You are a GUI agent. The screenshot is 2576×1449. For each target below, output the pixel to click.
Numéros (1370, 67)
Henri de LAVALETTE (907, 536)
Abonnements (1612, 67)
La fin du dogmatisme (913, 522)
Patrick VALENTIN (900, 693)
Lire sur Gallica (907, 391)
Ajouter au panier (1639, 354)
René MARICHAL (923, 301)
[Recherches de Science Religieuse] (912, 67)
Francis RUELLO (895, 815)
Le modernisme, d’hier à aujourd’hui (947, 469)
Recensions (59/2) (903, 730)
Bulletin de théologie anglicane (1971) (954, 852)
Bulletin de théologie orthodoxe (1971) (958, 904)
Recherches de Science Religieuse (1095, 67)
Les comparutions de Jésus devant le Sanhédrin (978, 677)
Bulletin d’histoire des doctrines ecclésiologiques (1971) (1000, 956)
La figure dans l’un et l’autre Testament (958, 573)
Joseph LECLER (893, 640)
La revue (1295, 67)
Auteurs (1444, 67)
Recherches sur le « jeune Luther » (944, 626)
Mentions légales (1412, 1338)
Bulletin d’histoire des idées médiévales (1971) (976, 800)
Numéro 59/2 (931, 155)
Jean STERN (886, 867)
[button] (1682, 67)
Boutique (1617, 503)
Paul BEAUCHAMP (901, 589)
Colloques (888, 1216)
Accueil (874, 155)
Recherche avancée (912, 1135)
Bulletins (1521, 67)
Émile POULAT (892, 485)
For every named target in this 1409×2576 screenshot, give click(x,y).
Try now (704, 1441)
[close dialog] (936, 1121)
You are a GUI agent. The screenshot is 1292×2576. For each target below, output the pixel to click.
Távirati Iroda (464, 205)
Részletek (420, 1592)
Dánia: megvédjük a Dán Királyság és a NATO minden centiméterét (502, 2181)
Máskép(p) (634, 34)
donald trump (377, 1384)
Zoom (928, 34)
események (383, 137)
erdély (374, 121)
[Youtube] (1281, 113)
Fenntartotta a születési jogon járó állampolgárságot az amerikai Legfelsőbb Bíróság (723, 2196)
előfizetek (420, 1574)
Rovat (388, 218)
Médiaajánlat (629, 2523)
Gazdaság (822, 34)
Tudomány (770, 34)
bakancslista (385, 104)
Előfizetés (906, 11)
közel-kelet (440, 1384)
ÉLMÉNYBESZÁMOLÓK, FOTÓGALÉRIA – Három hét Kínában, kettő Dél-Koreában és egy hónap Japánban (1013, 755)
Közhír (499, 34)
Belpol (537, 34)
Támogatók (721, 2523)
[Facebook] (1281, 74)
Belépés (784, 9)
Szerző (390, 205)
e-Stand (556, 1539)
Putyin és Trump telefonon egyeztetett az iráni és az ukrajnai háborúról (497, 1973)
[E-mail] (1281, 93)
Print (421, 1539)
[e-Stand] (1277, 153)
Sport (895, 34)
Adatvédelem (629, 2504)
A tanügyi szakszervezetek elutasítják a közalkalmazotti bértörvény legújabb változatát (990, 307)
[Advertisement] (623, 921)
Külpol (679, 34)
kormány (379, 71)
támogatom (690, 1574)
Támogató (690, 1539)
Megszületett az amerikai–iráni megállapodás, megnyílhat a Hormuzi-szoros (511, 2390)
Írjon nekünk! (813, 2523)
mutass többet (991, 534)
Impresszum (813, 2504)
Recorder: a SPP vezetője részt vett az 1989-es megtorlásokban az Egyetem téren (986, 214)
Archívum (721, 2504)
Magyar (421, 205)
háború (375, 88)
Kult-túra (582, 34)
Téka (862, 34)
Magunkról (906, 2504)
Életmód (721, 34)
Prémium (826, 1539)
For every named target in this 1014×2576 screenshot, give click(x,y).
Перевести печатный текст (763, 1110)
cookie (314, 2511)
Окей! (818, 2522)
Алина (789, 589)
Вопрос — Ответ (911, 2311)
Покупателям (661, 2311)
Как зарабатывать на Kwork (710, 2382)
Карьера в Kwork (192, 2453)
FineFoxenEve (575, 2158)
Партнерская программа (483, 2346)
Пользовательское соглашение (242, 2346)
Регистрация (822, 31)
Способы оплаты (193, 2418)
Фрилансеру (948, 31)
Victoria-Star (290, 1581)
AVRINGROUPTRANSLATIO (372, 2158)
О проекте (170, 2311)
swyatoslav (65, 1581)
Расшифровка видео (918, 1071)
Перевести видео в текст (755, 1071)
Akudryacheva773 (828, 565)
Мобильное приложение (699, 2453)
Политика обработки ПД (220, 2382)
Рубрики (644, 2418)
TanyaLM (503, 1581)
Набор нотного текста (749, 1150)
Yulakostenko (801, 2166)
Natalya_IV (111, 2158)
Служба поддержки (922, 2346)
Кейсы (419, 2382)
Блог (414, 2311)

--------------------------------

- WHAT THE EXERCISE ASKS: Only the lines above from the line with "Boutique (1617, 503)" to the line with "e-Stand (556, 1539)", those two lines included, should be reproduced exactly.

- ANSWER TO THIS TASK:
Boutique (1617, 503)
Paul BEAUCHAMP (901, 589)
Colloques (888, 1216)
Accueil (874, 155)
Recherche avancée (912, 1135)
Bulletins (1521, 67)
Émile POULAT (892, 485)
For every named target in this 1409×2576 screenshot, give click(x,y).
Try now (704, 1441)
[close dialog] (936, 1121)
You are a GUI agent. The screenshot is 1292×2576. For each target below, output the pixel to click.
Távirati Iroda (464, 205)
Részletek (420, 1592)
Dánia: megvédjük a Dán Királyság és a NATO minden centiméterét (502, 2181)
Máskép(p) (634, 34)
donald trump (377, 1384)
Zoom (928, 34)
események (383, 137)
erdély (374, 121)
[Youtube] (1281, 113)
Fenntartotta a születési jogon járó állampolgárságot az amerikai Legfelsőbb Bíróság (723, 2196)
előfizetek (420, 1574)
Rovat (388, 218)
Médiaajánlat (629, 2523)
Gazdaság (822, 34)
Tudomány (770, 34)
bakancslista (385, 104)
Előfizetés (906, 11)
közel-kelet (440, 1384)
ÉLMÉNYBESZÁMOLÓK, FOTÓGALÉRIA – Három hét Kínában, kettő Dél-Koreában és egy hónap Japánban (1013, 755)
Közhír (499, 34)
Belpol (537, 34)
Támogatók (721, 2523)
[Facebook] (1281, 74)
Belépés (784, 9)
Szerző (390, 205)
e-Stand (556, 1539)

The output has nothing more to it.